FILE PHOTO: A Wall Street sign outside the New York Stock Exchange in New York City, New York, U.S., October 2, 2020. REUTERS/Carlo Allegri/File Photo

February 11, 2022

LONDON (Reuters) – Investors shoveled money into equities and yanked funds out of bonds and cash as inflows into equity markets showed no signs of slowing despite huge equity market volatility, BofA’s weekly flow show report showed on Friday.

On a weekly basis, global equities saw $46.6 billion of inflows while investors pulled $10.5 billion from bonds and $47.5 billion from cash, according to BofA using EPFR data.

Cash and money market funds saw the biggest four weekly outflows on record with over $35.2 billion exiting these funds even as a flattening streak on the yield curve shows no signs of abating.
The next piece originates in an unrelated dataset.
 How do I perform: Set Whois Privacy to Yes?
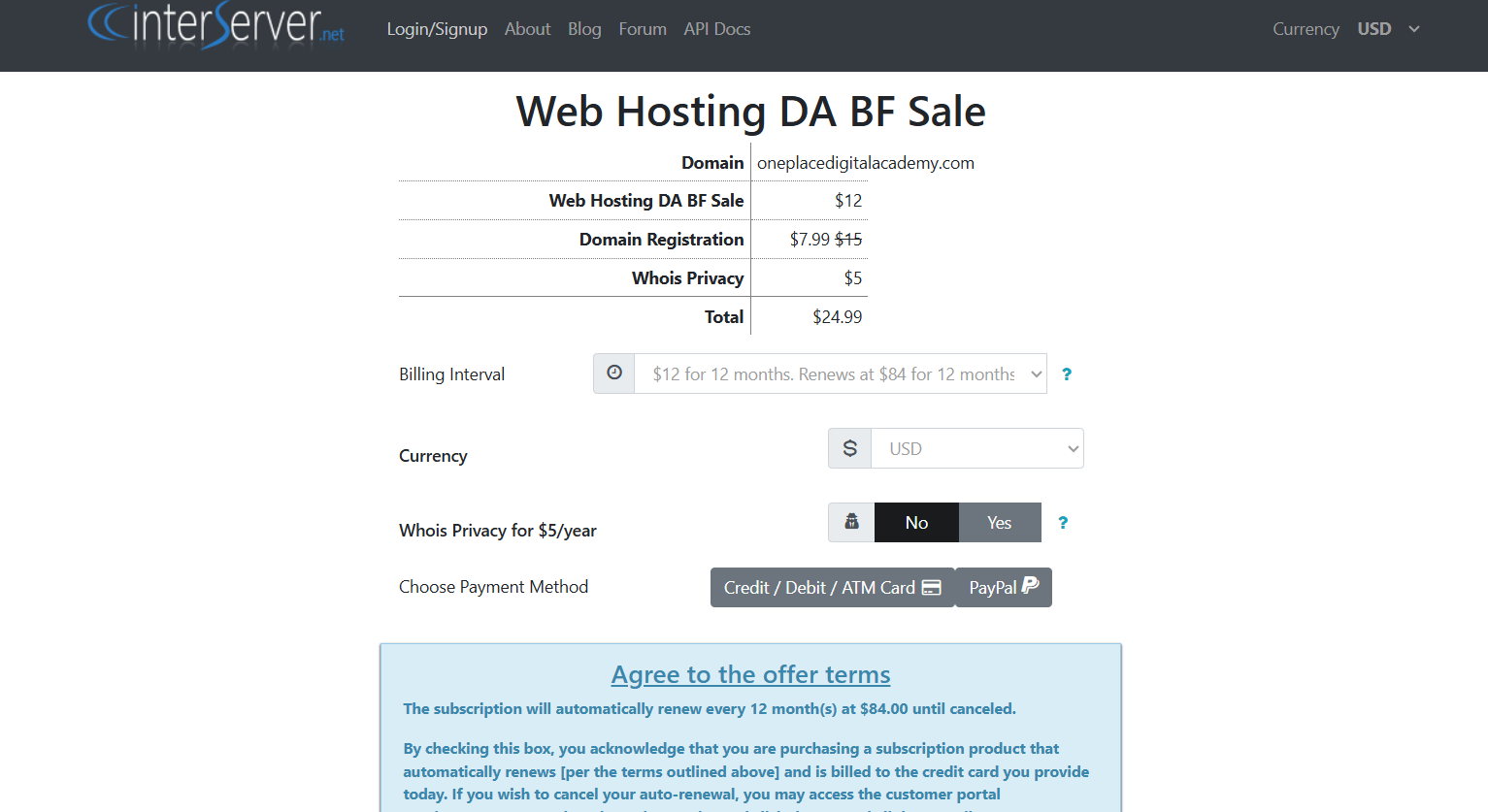(1000, 523)
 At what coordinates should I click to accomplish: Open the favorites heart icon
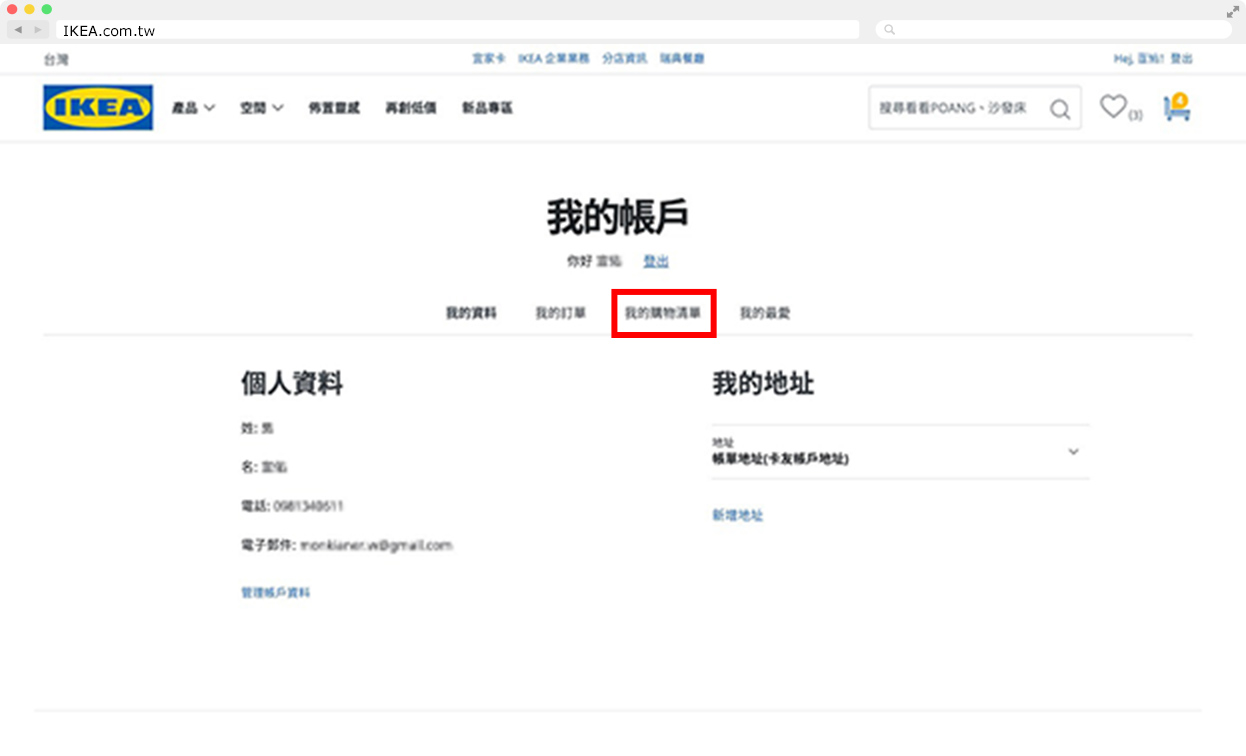[x=1113, y=107]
Among other notable weekly highlights, U.S. large cap equity funds saw the biggest inflows at $34.1 billion while the cumulative equity flows on a year-to-date basis hit $153 billion, outpacing a similar period in 2021. Emerging market equities also saw sizeable inflows.

“Aggressive Fed at the moment of overvalued asset markets is not normally recipe for big returns,” said analysts at BoFA noting that 46% of all Nasdaq companies were 50% below their 52-week highs one week ago.